::: Information :::

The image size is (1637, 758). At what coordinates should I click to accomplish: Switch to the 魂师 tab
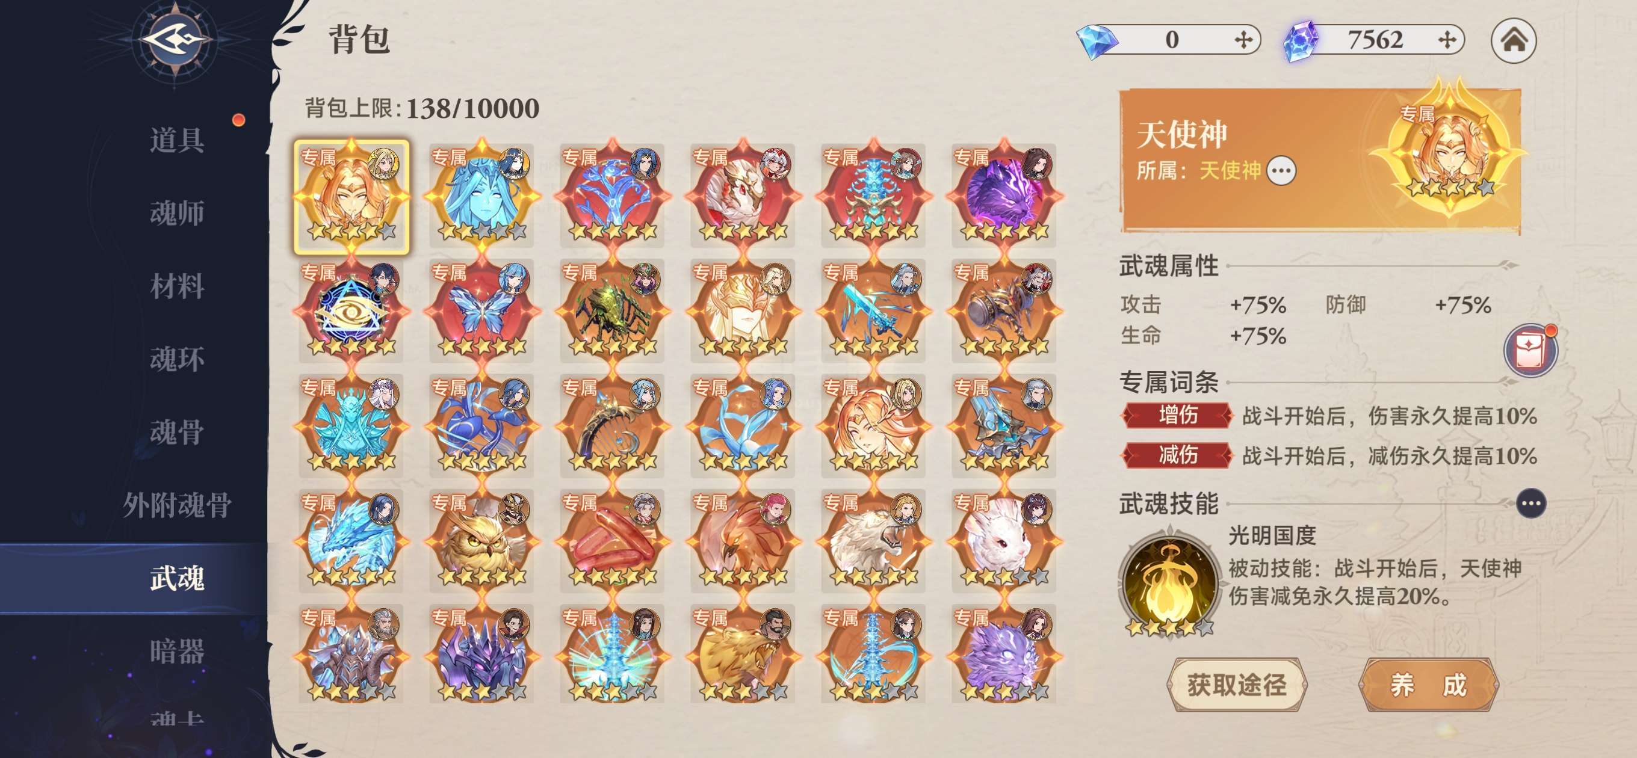tap(177, 213)
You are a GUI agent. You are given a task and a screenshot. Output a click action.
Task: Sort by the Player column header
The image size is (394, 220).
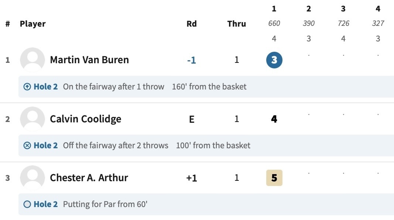(32, 24)
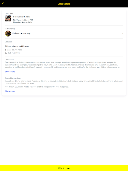The height and width of the screenshot is (171, 128).
Task: Expand the Description with Show more
Action: pyautogui.click(x=10, y=71)
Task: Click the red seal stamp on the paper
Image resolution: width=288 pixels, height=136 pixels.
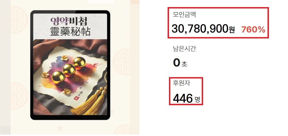Action: click(76, 98)
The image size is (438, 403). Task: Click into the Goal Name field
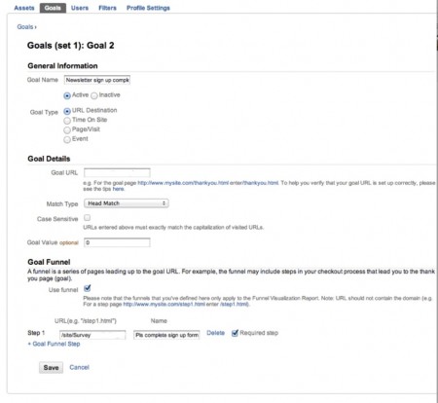point(97,80)
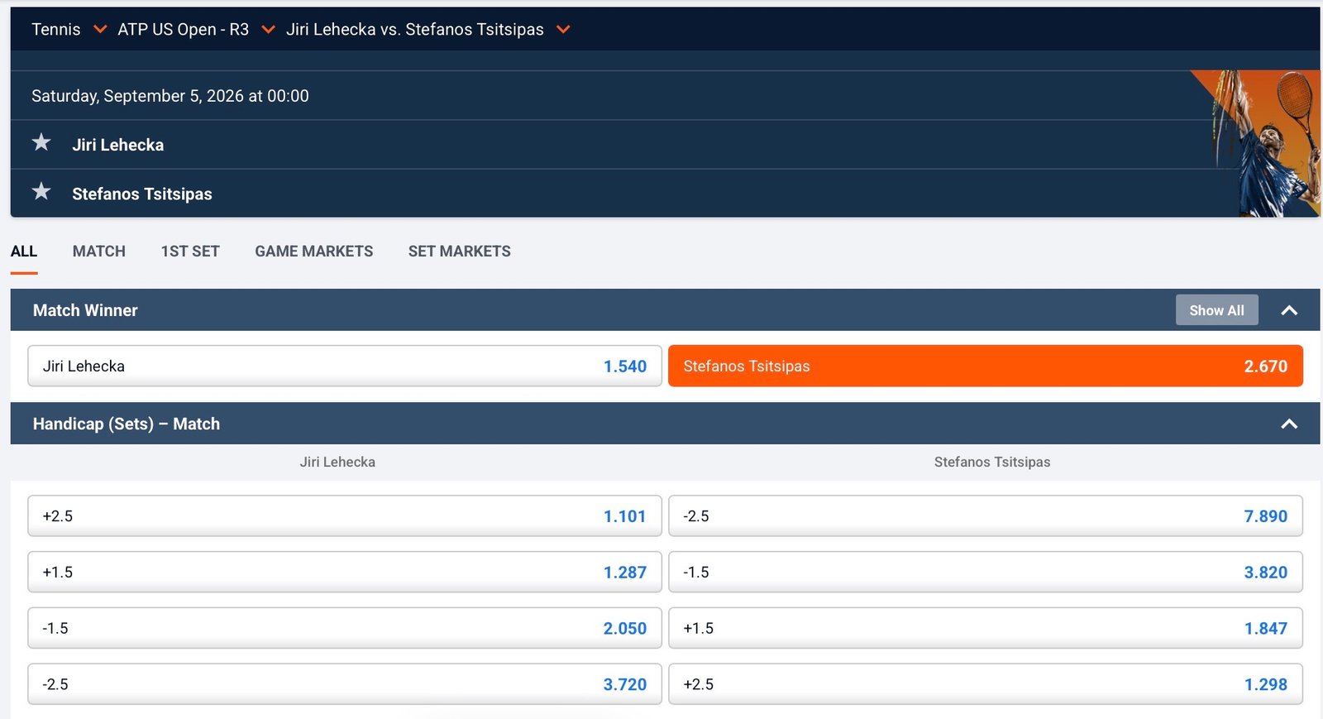Favorite Jiri Lehecka with the star icon
Viewport: 1323px width, 719px height.
pyautogui.click(x=41, y=143)
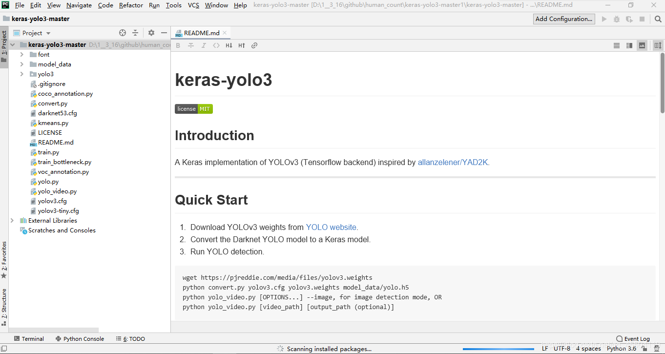665x354 pixels.
Task: Toggle the read-only lock in the status bar
Action: (644, 349)
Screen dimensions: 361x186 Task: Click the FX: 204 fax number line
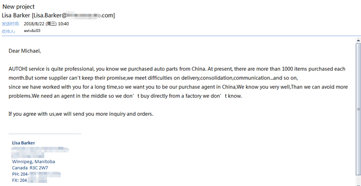[x=29, y=180]
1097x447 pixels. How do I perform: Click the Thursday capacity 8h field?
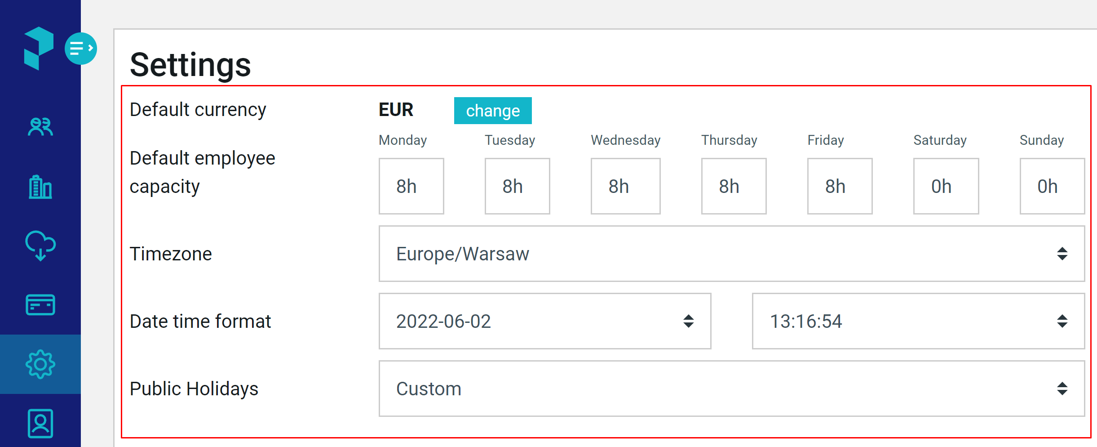coord(734,186)
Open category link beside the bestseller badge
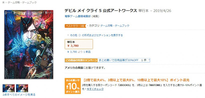 (x=115, y=26)

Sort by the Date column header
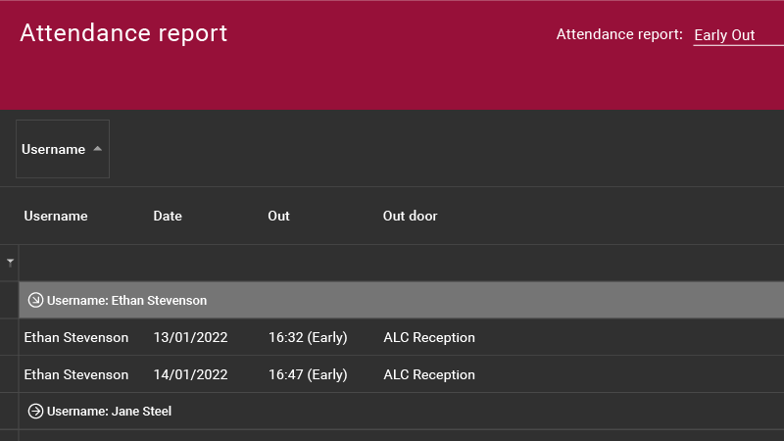(x=168, y=216)
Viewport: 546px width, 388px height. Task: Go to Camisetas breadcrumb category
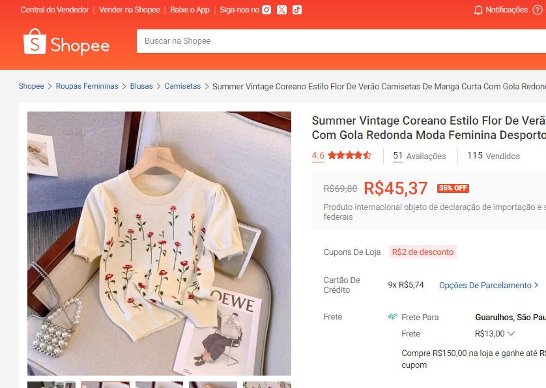[182, 86]
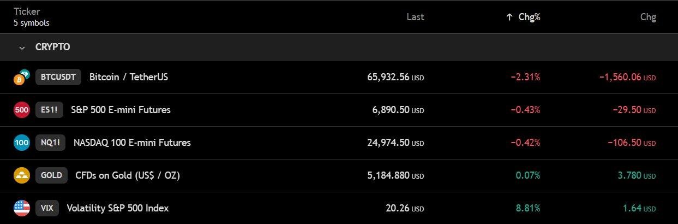Image resolution: width=678 pixels, height=224 pixels.
Task: Click the red S&P 500 logo icon
Action: pyautogui.click(x=22, y=110)
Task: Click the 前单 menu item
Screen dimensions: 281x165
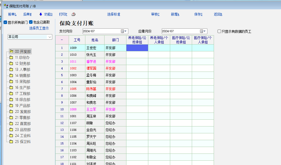Action: coord(12,14)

:::

Work request: Word for word, write out the whole listing, keeping none of the pictures.

Completed task:
The image size is (1637, 758). At what coordinates should I click to accomplish: Switch to the 魂师 tab
tap(177, 213)
You are a GUI agent. You are given a task and a screenshot. Output a click action.
Task: Sort by the Player column header
The image size is (394, 220).
(32, 24)
The height and width of the screenshot is (171, 128).
Task: Expand the Description with Show more
Action: pyautogui.click(x=10, y=71)
Task: Click the red seal stamp on the paper
Image resolution: width=288 pixels, height=136 pixels.
Action: click(76, 98)
The image size is (438, 403). Task: Click into the Goal Name field
point(97,80)
Favorite Jiri Lehecka with the star icon
Viewport: 1323px width, 719px height.
pyautogui.click(x=41, y=143)
665x354 pixels.
Task: Toggle the read-only lock in the status bar
Action: (644, 349)
Screen dimensions: 361x186 Task: Click the FX: 204 fax number line
[x=29, y=180]
1097x447 pixels. How do I perform: Click the Thursday capacity 8h field?
coord(734,186)
Open category link beside the bestseller badge
 (x=115, y=26)

Sort by the Date column header
(x=168, y=216)
Viewport: 546px width, 388px height. Task: Go to Camisetas breadcrumb category
[182, 86]
Image resolution: width=678 pixels, height=224 pixels.
Task: Click the red S&P 500 logo icon
Action: pyautogui.click(x=22, y=110)
Task: Click the 前单 menu item
Screen dimensions: 281x165
Action: coord(12,14)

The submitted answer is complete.